Stored data:

§

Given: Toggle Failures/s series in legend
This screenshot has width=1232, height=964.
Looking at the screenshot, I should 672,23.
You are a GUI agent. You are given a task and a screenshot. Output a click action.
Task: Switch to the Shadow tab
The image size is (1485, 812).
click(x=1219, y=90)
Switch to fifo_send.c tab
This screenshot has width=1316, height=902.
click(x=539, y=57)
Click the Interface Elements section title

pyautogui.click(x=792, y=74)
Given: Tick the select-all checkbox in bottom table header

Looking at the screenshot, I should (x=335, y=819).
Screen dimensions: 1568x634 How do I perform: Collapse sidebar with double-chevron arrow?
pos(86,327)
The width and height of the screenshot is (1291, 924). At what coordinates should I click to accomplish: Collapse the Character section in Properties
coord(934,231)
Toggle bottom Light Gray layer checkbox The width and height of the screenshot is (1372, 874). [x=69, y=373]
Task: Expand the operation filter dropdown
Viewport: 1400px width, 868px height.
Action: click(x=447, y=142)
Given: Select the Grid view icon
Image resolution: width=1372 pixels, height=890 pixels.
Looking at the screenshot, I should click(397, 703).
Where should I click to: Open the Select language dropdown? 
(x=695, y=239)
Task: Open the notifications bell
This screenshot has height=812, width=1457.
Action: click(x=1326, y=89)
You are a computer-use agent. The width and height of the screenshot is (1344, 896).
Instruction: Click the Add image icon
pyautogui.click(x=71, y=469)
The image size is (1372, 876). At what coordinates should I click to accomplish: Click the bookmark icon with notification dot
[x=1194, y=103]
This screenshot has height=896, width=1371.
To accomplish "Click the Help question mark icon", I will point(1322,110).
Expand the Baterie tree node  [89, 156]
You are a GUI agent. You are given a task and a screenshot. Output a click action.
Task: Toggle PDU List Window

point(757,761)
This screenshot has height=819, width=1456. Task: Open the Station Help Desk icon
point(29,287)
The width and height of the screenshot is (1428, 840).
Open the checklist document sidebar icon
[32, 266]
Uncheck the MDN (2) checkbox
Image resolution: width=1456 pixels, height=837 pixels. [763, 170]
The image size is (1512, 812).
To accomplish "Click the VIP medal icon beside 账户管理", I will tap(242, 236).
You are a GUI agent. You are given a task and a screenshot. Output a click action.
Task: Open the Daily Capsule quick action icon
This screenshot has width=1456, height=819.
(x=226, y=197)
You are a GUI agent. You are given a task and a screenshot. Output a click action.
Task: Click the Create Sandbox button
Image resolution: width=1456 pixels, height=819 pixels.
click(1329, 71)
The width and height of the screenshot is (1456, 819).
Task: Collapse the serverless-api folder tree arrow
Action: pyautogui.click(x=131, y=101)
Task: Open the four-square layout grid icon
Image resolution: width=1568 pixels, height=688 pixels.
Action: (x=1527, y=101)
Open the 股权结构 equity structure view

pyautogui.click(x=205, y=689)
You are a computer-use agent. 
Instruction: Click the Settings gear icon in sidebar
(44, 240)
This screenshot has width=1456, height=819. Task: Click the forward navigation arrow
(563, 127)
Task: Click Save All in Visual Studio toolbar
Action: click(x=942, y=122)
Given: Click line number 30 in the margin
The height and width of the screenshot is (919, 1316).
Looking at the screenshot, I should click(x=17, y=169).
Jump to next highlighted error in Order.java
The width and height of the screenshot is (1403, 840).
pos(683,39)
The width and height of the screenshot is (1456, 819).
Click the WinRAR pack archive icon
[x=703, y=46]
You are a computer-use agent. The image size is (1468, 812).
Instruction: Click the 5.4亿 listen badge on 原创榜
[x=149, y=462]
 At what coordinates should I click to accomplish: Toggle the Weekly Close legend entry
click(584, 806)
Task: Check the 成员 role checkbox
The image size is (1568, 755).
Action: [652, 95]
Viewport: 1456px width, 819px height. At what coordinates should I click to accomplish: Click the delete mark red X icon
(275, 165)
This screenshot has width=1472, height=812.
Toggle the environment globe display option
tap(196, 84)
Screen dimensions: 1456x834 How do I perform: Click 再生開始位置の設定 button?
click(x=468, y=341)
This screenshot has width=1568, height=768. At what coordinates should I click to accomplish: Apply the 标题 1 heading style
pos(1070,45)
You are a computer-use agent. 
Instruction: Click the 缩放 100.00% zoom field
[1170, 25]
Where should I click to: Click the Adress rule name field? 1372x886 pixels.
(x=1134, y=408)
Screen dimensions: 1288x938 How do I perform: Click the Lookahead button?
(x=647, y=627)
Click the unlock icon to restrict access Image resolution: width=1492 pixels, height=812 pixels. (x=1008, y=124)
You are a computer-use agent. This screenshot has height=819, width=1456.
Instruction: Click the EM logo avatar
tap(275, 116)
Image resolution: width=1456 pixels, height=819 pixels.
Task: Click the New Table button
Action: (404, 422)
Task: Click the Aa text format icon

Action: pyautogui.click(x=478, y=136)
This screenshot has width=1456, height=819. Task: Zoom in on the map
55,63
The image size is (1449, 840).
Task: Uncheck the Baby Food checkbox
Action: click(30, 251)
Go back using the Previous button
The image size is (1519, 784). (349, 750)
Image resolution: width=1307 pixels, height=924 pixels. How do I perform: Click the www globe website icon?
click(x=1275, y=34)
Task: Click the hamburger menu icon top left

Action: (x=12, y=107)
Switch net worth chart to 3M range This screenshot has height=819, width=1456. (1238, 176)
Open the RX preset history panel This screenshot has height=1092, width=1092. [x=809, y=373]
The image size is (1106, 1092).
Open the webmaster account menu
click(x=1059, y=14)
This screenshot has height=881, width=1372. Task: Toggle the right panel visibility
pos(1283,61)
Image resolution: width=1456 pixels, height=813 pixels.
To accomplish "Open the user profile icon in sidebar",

§

■ Task details
Extract all of the data above without altering anything.

■ Solution to this exercise
Given: Toggle Failures/s series in legend
This screenshot has width=1232, height=964.
Looking at the screenshot, I should 672,23.
You are a GUI agent. You are given a task and a screenshot. Output a click action.
Task: Switch to the Shadow tab
The image size is (1485, 812).
click(x=1219, y=90)
Switch to fifo_send.c tab
This screenshot has width=1316, height=902.
click(x=539, y=57)
Click the Interface Elements section title

pyautogui.click(x=792, y=74)
Given: Tick the select-all checkbox in bottom table header

Looking at the screenshot, I should (x=335, y=819).
Screen dimensions: 1568x634 How do I perform: Collapse sidebar with double-chevron arrow?
pos(86,327)
The width and height of the screenshot is (1291, 924). At what coordinates should I click to accomplish: Collapse the Character section in Properties
coord(934,231)
Toggle bottom Light Gray layer checkbox The width and height of the screenshot is (1372, 874). [x=69, y=373]
Task: Expand the operation filter dropdown
Viewport: 1400px width, 868px height.
Action: click(x=447, y=142)
Given: Select the Grid view icon
Image resolution: width=1372 pixels, height=890 pixels.
Looking at the screenshot, I should click(397, 703).
Where should I click to: Open the Select language dropdown? 
(x=695, y=239)
Task: Open the notifications bell
This screenshot has height=812, width=1457.
Action: click(x=1326, y=89)
You are a computer-use agent. The width and height of the screenshot is (1344, 896).
Instruction: Click the Add image icon
pyautogui.click(x=71, y=469)
The image size is (1372, 876). At what coordinates should I click to accomplish: Click the bookmark icon with notification dot
[x=1194, y=103]
This screenshot has height=896, width=1371.
To accomplish "Click the Help question mark icon", I will point(1322,110).
Expand the Baterie tree node  [89, 156]
You are a GUI agent. You are given a task and a screenshot. Output a click action.
Task: Toggle PDU List Window

point(757,761)
This screenshot has height=819, width=1456. Task: Open the Station Help Desk icon
point(29,287)
The width and height of the screenshot is (1428, 840).
Open the checklist document sidebar icon
[32, 266]
Uncheck the MDN (2) checkbox
Image resolution: width=1456 pixels, height=837 pixels. [763, 170]
The image size is (1512, 812).
To accomplish "Click the VIP medal icon beside 账户管理", I will tap(242, 236).
You are a GUI agent. You are given a task and a screenshot. Output a click action.
Task: Open the Daily Capsule quick action icon
This screenshot has width=1456, height=819.
(x=226, y=197)
You are a GUI agent. You are given a task and a screenshot. Output a click action.
Task: Click the Create Sandbox button
Image resolution: width=1456 pixels, height=819 pixels.
click(1329, 71)
The width and height of the screenshot is (1456, 819).
Task: Collapse the serverless-api folder tree arrow
Action: pyautogui.click(x=131, y=101)
Task: Open the four-square layout grid icon
Image resolution: width=1568 pixels, height=688 pixels.
Action: (x=1527, y=101)
Open the 股权结构 equity structure view

pyautogui.click(x=205, y=689)
You are a computer-use agent. 
Instruction: Click the Settings gear icon in sidebar
(44, 240)
This screenshot has width=1456, height=819. Task: Click the forward navigation arrow
(563, 127)
Task: Click Save All in Visual Studio toolbar
Action: click(x=942, y=122)
Given: Click line number 30 in the margin
The height and width of the screenshot is (919, 1316).
Looking at the screenshot, I should click(x=17, y=169).
Jump to next highlighted error in Order.java
The width and height of the screenshot is (1403, 840).
pos(683,39)
The width and height of the screenshot is (1456, 819).
Click the WinRAR pack archive icon
[x=703, y=46]
You are a computer-use agent. The image size is (1468, 812).
Instruction: Click the 5.4亿 listen badge on 原创榜
[x=149, y=462]
 At what coordinates should I click to accomplish: Toggle the Weekly Close legend entry
click(584, 806)
Task: Check the 成员 role checkbox
The image size is (1568, 755).
Action: [652, 95]
Viewport: 1456px width, 819px height. At what coordinates should I click to accomplish: Click the delete mark red X icon
(275, 165)
This screenshot has width=1472, height=812.
Toggle the environment globe display option
tap(196, 84)
Screen dimensions: 1456x834 How do I perform: Click 再生開始位置の設定 button?
click(x=468, y=341)
This screenshot has width=1568, height=768. At what coordinates should I click to accomplish: Apply the 标题 1 heading style
pos(1070,45)
You are a computer-use agent. 
Instruction: Click the 缩放 100.00% zoom field
[1170, 25]
Where should I click to: Click the Adress rule name field? 1372x886 pixels.
(x=1134, y=408)
Screen dimensions: 1288x938 How do I perform: Click the Lookahead button?
(x=647, y=627)
Click the unlock icon to restrict access Image resolution: width=1492 pixels, height=812 pixels. (x=1008, y=124)
You are a computer-use agent. This screenshot has height=819, width=1456.
Instruction: Click the EM logo avatar
tap(275, 116)
Image resolution: width=1456 pixels, height=819 pixels.
Task: Click the New Table button
Action: (404, 422)
Task: Click the Aa text format icon

Action: pyautogui.click(x=478, y=136)
This screenshot has width=1456, height=819. Task: Zoom in on the map
55,63
The image size is (1449, 840).
Task: Uncheck the Baby Food checkbox
Action: click(30, 251)
Go back using the Previous button
The image size is (1519, 784). (349, 750)
Image resolution: width=1307 pixels, height=924 pixels. How do I perform: Click the www globe website icon?
click(x=1275, y=34)
Task: Click the hamburger menu icon top left

Action: (x=12, y=107)
Switch net worth chart to 3M range This screenshot has height=819, width=1456. (1238, 176)
Open the RX preset history panel This screenshot has height=1092, width=1092. [x=809, y=373]
The image size is (1106, 1092).
Open the webmaster account menu
click(x=1059, y=14)
This screenshot has height=881, width=1372. Task: Toggle the right panel visibility
pos(1283,61)
Image resolution: width=1456 pixels, height=813 pixels.
To accomplish "Open the user profile icon in sidebar",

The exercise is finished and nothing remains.